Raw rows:
------------------------------

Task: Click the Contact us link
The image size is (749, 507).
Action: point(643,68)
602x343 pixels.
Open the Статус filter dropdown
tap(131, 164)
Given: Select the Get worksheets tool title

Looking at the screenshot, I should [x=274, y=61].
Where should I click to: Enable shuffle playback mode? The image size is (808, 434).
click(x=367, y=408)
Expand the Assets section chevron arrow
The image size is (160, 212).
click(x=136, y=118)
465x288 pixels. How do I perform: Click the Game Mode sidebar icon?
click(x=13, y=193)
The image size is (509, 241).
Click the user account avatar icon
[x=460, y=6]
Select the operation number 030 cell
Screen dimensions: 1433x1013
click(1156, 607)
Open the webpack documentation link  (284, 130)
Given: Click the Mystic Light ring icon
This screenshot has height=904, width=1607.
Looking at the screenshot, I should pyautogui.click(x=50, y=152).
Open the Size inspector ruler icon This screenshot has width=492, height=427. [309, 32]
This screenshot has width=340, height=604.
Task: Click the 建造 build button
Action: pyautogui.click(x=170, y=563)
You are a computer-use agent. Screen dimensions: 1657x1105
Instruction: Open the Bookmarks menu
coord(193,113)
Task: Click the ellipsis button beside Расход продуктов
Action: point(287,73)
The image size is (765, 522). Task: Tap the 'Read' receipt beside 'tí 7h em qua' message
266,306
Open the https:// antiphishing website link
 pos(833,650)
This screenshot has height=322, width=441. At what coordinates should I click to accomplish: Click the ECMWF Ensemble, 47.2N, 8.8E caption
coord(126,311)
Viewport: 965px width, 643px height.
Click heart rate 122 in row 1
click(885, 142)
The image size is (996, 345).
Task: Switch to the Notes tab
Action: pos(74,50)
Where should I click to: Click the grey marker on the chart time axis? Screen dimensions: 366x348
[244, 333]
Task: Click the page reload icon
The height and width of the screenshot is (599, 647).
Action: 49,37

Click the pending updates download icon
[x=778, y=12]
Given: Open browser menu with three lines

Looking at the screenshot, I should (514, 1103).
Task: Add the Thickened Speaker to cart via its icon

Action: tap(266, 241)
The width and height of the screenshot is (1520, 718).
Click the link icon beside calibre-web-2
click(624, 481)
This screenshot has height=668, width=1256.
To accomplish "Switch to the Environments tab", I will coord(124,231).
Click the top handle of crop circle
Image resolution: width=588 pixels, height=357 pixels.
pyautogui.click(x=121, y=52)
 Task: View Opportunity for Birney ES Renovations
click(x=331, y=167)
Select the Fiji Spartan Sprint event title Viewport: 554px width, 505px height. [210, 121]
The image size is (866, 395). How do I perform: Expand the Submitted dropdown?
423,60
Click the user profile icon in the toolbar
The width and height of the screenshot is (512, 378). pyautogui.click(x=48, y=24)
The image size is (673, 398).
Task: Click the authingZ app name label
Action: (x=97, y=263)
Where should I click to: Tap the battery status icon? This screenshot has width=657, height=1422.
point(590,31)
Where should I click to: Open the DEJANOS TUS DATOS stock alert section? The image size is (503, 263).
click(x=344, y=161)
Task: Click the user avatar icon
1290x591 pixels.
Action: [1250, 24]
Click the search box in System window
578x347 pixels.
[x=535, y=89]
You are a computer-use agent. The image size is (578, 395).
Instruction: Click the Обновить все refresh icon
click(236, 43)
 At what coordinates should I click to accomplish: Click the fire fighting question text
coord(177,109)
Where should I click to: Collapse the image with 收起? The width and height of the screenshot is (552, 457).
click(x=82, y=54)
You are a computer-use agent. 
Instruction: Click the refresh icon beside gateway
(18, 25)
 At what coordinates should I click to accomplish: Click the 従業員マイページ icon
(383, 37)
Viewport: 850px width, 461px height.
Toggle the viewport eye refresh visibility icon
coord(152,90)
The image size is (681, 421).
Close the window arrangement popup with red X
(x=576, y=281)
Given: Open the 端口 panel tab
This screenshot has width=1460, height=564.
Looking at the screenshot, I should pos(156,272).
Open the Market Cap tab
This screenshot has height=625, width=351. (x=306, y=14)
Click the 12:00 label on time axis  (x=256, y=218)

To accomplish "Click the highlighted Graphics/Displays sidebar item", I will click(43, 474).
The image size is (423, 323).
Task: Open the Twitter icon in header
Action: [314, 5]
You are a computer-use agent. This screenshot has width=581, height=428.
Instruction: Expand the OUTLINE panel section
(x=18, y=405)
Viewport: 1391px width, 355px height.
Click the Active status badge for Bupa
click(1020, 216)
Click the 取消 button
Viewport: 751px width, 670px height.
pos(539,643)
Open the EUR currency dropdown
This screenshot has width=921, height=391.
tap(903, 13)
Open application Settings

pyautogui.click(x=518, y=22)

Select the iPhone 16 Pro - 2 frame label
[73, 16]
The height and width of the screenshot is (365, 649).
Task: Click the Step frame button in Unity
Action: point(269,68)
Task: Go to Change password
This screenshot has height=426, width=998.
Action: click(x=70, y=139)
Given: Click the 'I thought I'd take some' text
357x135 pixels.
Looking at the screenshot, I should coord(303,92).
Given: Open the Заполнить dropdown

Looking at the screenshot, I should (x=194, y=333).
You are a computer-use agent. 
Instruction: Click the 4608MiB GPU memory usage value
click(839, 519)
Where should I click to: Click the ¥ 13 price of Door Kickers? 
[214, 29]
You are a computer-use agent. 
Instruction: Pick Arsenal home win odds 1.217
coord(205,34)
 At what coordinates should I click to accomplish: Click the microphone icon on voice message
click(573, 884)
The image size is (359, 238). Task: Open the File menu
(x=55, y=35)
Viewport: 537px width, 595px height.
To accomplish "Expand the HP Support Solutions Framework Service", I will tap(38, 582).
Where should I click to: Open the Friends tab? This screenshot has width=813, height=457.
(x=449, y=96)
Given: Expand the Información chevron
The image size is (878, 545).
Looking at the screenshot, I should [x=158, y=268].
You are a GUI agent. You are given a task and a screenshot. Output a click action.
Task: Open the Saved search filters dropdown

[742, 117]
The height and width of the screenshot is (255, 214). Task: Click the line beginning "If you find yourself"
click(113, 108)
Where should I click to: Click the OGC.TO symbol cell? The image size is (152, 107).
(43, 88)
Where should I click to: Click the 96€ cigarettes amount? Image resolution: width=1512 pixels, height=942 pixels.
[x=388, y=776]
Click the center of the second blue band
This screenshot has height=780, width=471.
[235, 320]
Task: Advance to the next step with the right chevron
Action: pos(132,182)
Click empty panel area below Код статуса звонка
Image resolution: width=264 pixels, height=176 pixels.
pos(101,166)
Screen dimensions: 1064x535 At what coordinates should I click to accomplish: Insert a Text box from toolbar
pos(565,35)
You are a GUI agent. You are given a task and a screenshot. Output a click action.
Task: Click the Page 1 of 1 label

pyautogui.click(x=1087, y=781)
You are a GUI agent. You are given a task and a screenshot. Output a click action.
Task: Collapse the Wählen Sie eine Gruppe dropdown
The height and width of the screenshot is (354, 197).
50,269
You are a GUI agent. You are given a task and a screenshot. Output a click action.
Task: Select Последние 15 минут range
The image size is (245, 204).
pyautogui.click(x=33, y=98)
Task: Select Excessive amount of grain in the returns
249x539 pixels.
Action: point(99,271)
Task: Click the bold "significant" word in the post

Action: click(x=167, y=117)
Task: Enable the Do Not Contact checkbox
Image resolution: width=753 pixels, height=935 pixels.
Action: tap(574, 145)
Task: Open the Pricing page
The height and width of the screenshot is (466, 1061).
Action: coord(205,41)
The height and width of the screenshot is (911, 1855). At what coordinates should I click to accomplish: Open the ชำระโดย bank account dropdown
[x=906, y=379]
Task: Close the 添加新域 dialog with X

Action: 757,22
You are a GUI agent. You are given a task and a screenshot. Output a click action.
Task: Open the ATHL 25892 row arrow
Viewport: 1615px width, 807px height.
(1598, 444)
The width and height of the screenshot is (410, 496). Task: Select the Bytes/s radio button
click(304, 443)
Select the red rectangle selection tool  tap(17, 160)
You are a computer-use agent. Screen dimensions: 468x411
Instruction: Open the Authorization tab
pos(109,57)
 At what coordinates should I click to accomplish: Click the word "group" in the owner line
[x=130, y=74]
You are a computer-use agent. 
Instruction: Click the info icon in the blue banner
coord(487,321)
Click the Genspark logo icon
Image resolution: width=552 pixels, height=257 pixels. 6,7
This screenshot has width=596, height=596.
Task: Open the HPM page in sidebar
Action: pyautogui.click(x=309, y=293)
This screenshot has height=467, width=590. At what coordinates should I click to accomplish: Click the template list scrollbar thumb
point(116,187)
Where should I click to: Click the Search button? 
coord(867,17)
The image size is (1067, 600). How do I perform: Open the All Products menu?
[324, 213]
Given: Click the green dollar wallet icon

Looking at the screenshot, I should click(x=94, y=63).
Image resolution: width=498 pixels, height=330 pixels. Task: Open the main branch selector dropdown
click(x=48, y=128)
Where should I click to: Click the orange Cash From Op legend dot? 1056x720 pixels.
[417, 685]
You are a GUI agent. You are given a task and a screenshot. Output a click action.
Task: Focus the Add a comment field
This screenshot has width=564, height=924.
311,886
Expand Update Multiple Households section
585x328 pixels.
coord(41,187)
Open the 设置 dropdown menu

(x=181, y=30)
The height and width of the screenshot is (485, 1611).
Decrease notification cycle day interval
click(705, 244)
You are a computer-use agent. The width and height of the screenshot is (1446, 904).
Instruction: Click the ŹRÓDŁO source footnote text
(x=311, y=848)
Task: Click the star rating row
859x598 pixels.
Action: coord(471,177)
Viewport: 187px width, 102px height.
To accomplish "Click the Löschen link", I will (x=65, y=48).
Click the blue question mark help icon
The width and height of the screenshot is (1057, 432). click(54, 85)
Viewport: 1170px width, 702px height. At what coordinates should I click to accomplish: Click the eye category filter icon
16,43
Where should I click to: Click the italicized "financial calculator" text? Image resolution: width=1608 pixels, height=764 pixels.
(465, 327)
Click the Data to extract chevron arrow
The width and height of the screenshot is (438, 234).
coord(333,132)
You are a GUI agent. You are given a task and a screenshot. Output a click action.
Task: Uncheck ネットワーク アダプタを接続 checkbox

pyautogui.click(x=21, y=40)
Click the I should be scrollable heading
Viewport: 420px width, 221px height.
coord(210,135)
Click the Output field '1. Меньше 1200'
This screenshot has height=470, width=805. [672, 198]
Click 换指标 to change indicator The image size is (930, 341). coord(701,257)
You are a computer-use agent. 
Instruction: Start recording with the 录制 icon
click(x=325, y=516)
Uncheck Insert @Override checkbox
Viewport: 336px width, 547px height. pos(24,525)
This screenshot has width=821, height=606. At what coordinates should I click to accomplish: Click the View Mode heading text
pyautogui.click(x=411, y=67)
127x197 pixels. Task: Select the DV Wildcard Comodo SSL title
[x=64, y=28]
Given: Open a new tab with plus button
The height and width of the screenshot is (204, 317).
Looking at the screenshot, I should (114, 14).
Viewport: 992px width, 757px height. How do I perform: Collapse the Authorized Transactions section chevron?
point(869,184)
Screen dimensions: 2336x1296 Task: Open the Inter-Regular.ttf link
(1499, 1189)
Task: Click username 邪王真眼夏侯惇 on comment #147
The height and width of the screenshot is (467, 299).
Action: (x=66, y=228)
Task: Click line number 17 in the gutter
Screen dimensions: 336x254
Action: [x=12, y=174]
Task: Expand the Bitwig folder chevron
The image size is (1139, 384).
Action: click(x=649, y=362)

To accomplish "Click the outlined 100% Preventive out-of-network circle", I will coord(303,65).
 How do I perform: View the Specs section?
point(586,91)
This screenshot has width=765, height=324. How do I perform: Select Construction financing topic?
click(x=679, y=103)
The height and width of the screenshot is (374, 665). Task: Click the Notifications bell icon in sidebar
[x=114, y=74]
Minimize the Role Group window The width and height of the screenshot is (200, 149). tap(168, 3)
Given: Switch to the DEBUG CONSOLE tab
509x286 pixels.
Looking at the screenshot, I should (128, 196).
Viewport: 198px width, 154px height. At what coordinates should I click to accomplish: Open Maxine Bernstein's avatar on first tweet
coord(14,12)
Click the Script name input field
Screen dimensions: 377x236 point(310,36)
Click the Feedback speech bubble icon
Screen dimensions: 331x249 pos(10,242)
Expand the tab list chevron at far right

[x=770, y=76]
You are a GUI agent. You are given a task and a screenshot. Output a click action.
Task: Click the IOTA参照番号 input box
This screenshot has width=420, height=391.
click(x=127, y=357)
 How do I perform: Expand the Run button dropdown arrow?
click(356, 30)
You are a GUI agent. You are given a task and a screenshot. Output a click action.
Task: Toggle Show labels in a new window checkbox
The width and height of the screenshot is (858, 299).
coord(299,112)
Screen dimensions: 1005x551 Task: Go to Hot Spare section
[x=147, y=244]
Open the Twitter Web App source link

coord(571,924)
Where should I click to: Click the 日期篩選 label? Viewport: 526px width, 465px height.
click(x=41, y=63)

------------------------------

## Required work
Copy out the rows from the line with "Where should I click to: Open the Friends" to the line with "Action: tap(574, 145)", both included, with every character unchanged.

## Finished task
Where should I click to: Open the Friends tab? This screenshot has width=813, height=457.
(x=449, y=96)
Given: Expand the Información chevron
The image size is (878, 545).
Looking at the screenshot, I should [x=158, y=268].
You are a GUI agent. You are given a task and a screenshot. Output a click action.
Task: Open the Saved search filters dropdown

[742, 117]
The height and width of the screenshot is (255, 214). Task: Click the line beginning "If you find yourself"
click(113, 108)
Where should I click to: Click the OGC.TO symbol cell? The image size is (152, 107).
(43, 88)
Where should I click to: Click the 96€ cigarettes amount? Image resolution: width=1512 pixels, height=942 pixels.
[x=388, y=776]
Click the center of the second blue band
This screenshot has height=780, width=471.
[235, 320]
Task: Advance to the next step with the right chevron
Action: pos(132,182)
Click empty panel area below Код статуса звонка
Image resolution: width=264 pixels, height=176 pixels.
pos(101,166)
Screen dimensions: 1064x535 At what coordinates should I click to accomplish: Insert a Text box from toolbar
pos(565,35)
You are a GUI agent. You are given a task and a screenshot. Output a click action.
Task: Click the Page 1 of 1 label

pyautogui.click(x=1087, y=781)
You are a GUI agent. You are given a task and a screenshot. Output a click action.
Task: Collapse the Wählen Sie eine Gruppe dropdown
The height and width of the screenshot is (354, 197).
50,269
You are a GUI agent. You are given a task and a screenshot. Output a click action.
Task: Select Последние 15 минут range
The image size is (245, 204).
pyautogui.click(x=33, y=98)
Task: Select Excessive amount of grain in the returns
249x539 pixels.
Action: point(99,271)
Task: Click the bold "significant" word in the post

Action: click(x=167, y=117)
Task: Enable the Do Not Contact checkbox
Image resolution: width=753 pixels, height=935 pixels.
Action: tap(574, 145)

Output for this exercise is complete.